Saprykin's game ritual sacrificed

SCOTT FISHER -- Calgary Sun

, Last Updated: 3:43 PM ET


 Chris Dingman was not going to let Oleg Saprkyin score.

 Not even in the pre-game warmup.

 Saprykin, the last Flames player to leave the ice after the pre-game skate, has a ritual of firing the puck the length of the ice into the opposition's net.

 The early-bird fans give Saprykin an ovation if the Russian scores.

 Dingman was booed after he turned the net around and pushed it against the boards, thwarting Saprykin's attempt Monday night.

 Asked if he was playing mind games with the Flames forward, Dingman just laughed off the incident.

 "I don't know," he said. "We don't shoot pucks in their net, so ...

 "It wasn't a big deal. Our focus was on winning the game, simple as that."

 Dingman tried to stop Saprkin's shot prior to Game 3 but proved to be a poor goaltender as he was beaten from 100 ft.

 "He tried to save it the game before but he couldn't," Saprkyin said yesterday. "So he turned the net around. I was laughing. We still threw it at the net even though he turned it around. It was funny."

 Saprykin and d-man Mike Commodore fired a few pucks at the back of the far net, drawing cheers from the Saddledome crowd.

 Such pre-game rituals have sparked major brawls in the past, such as the 1987 Wales Conference Final between the Montreal Canadiens and Philadelphia Flyers.
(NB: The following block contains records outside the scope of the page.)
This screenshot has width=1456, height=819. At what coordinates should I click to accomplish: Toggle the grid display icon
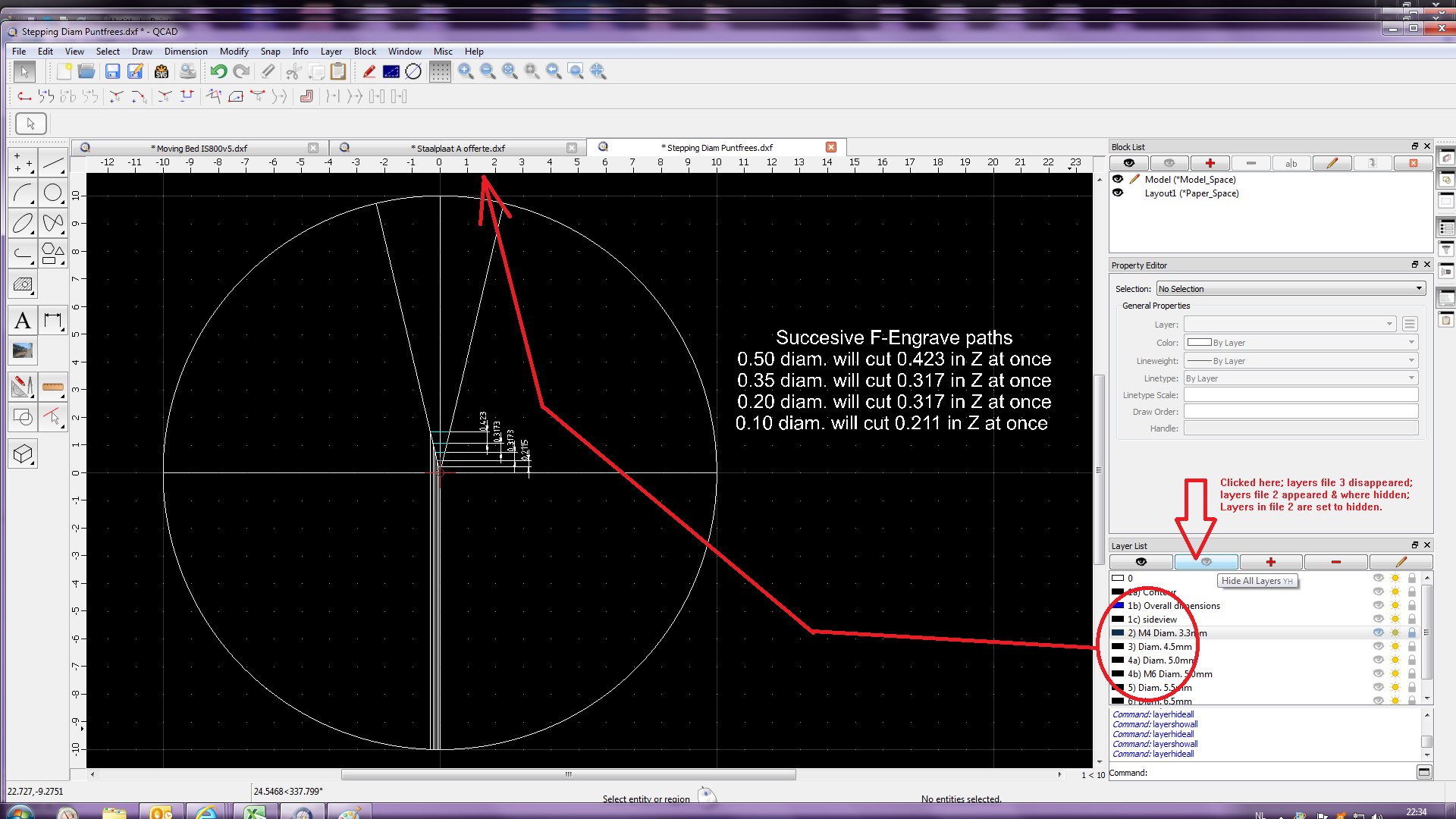click(x=440, y=71)
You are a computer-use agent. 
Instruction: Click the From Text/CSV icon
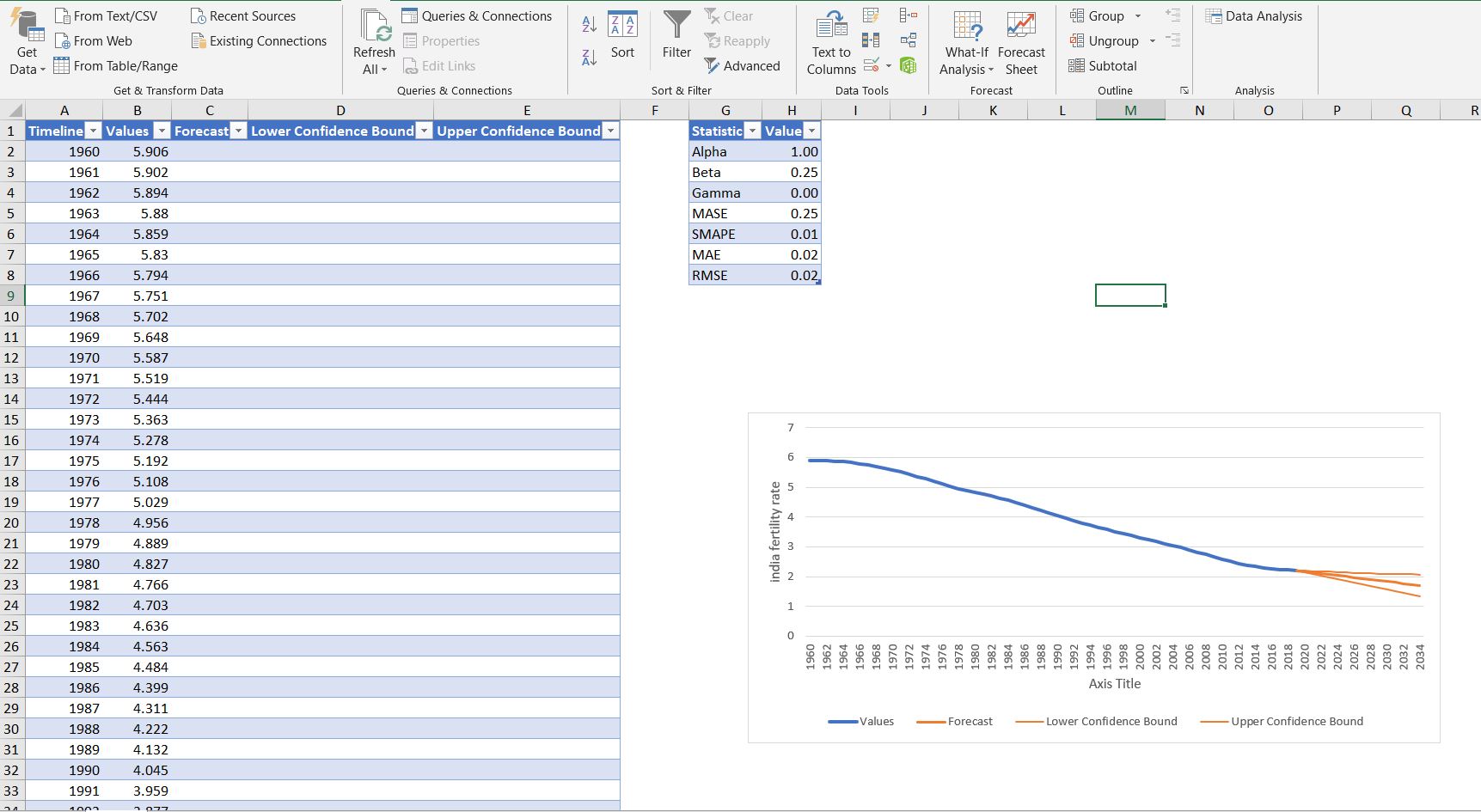click(x=106, y=15)
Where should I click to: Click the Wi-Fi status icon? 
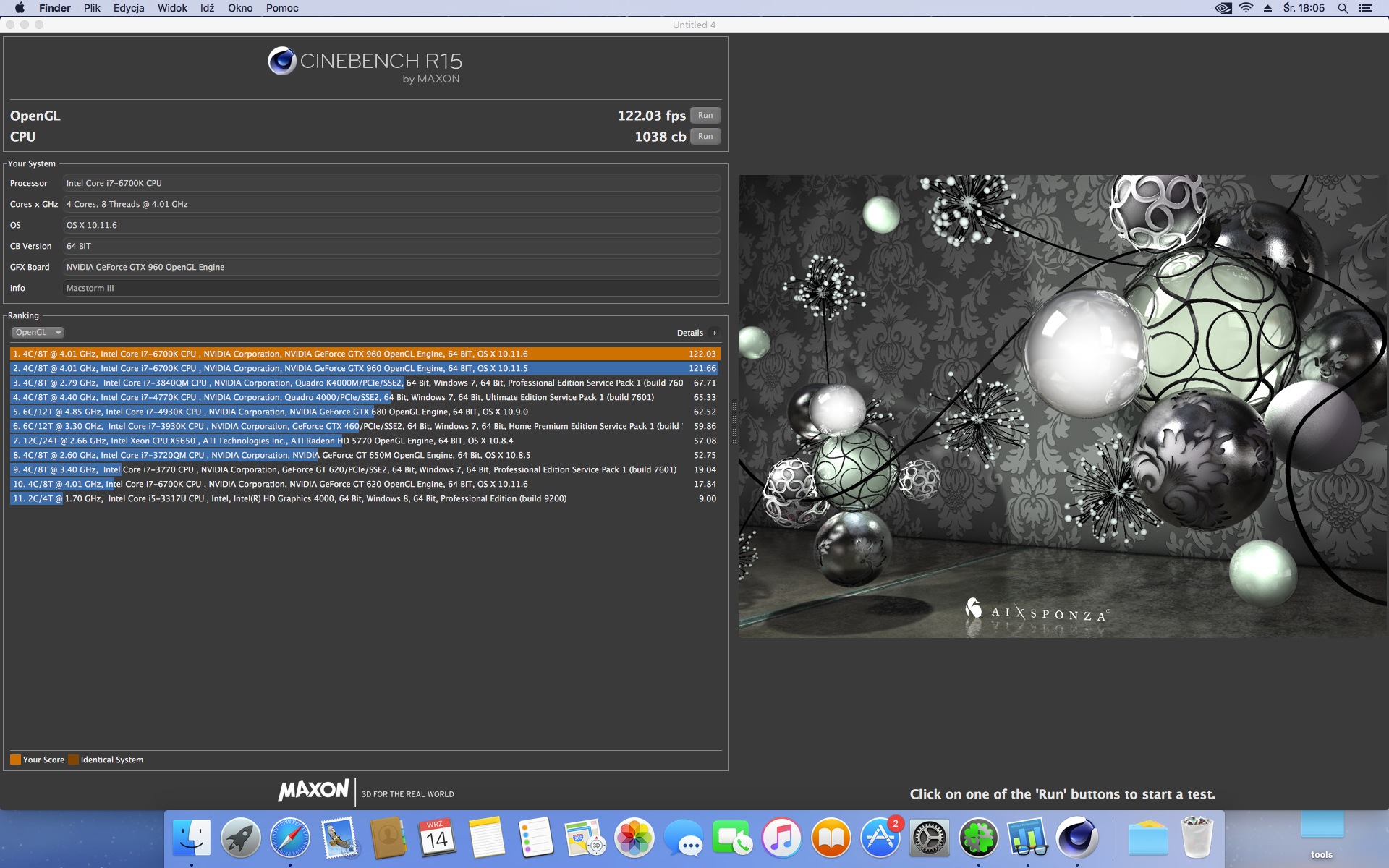pos(1246,8)
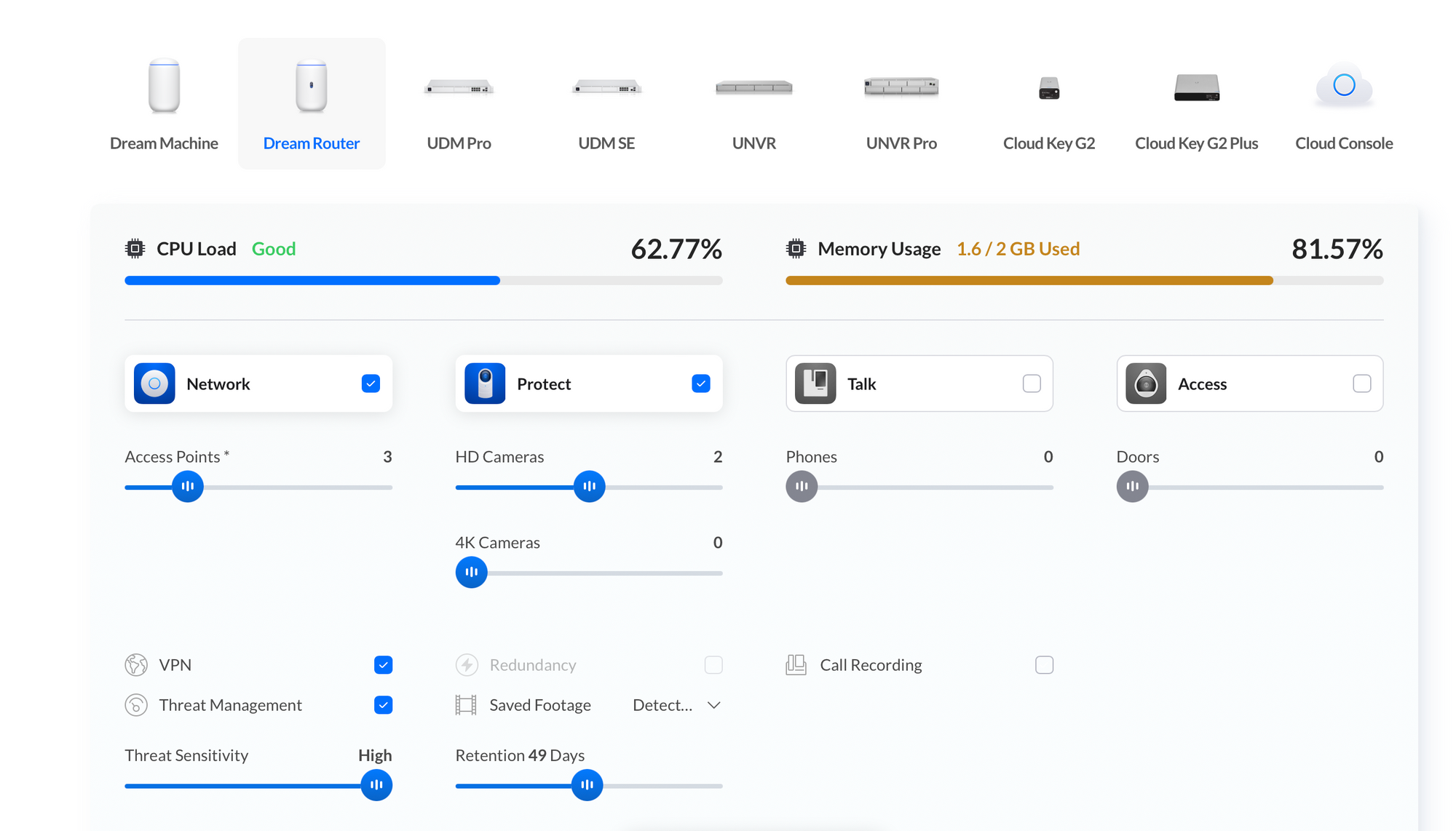Screen dimensions: 1456x831
Task: Click the Cloud Console device image
Action: 1344,86
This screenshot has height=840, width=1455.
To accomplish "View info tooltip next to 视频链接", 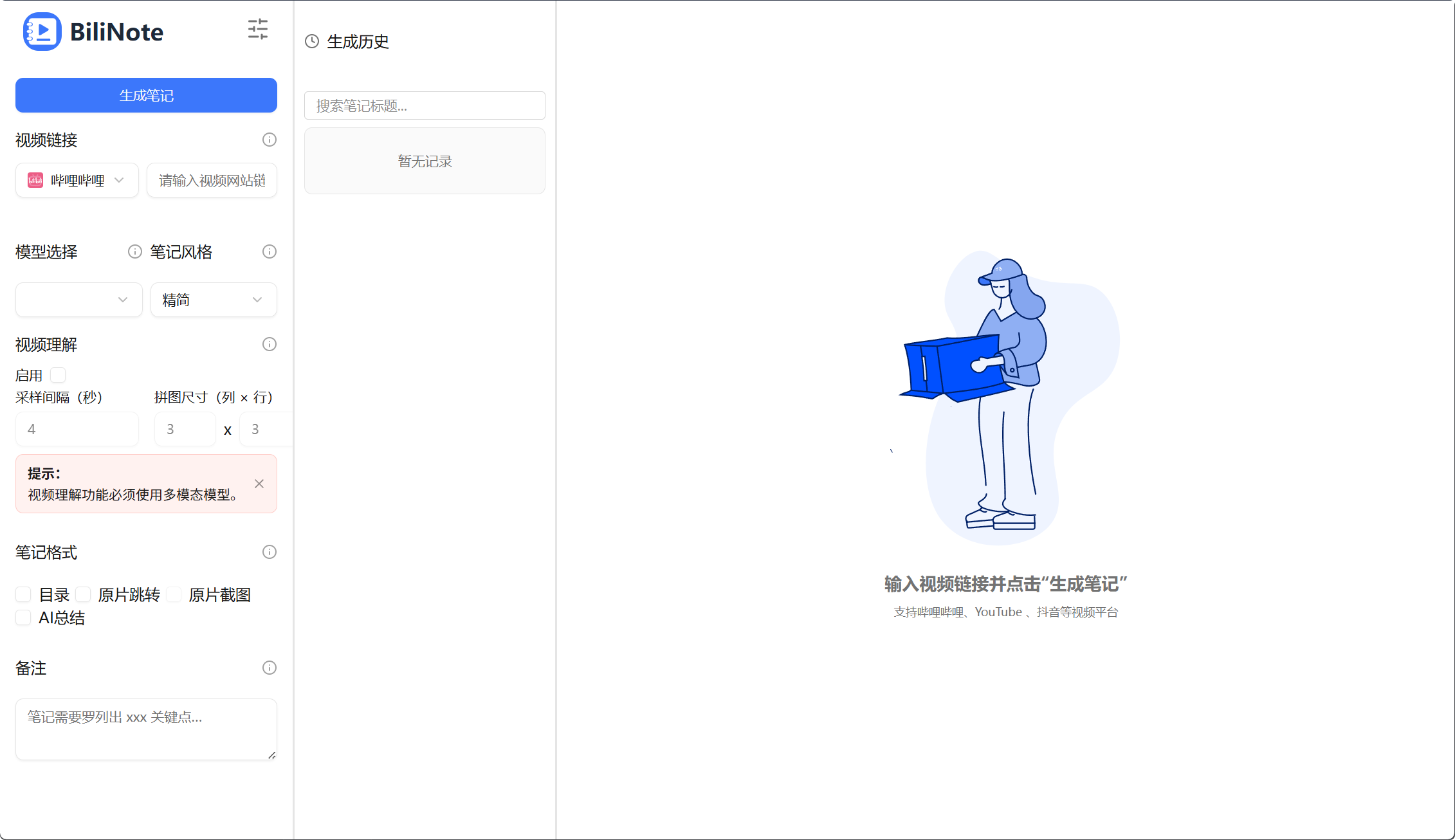I will click(x=270, y=140).
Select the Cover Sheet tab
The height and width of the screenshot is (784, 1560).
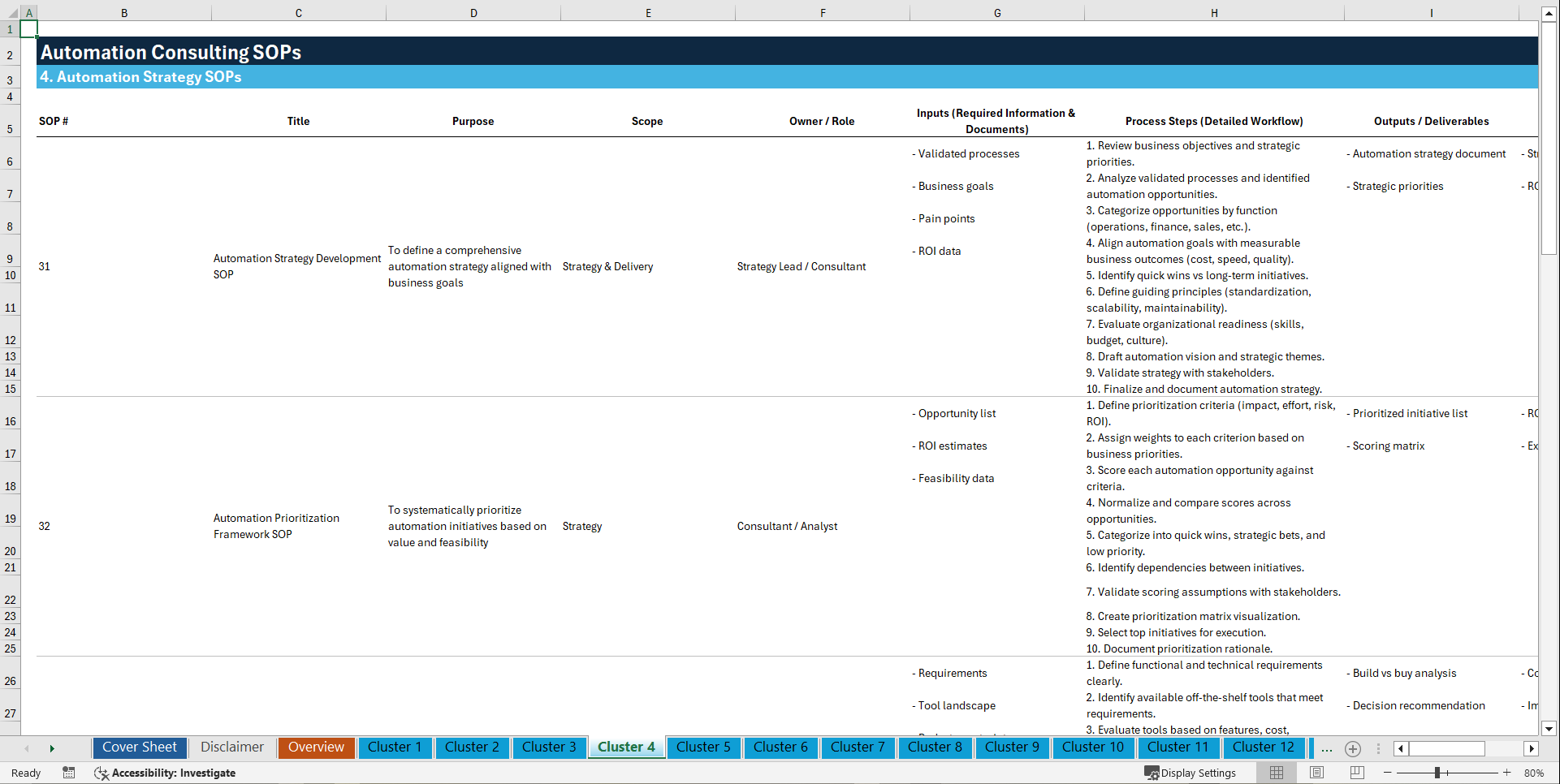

 Habs agitator Claude Lemieux liked to skate the length of the ice after warmup and put a puck in the other net.

 That is, until Philadelphia's Ed Hospoder and backup goaltender Chico Resch gave him a solid beating that instigated a dressing-room-clearing brawl.

 Saprykin, though, is undaunted, jokingly suggesting the 6-ft. 4-in, 240-lb. Dingman should keep his head up.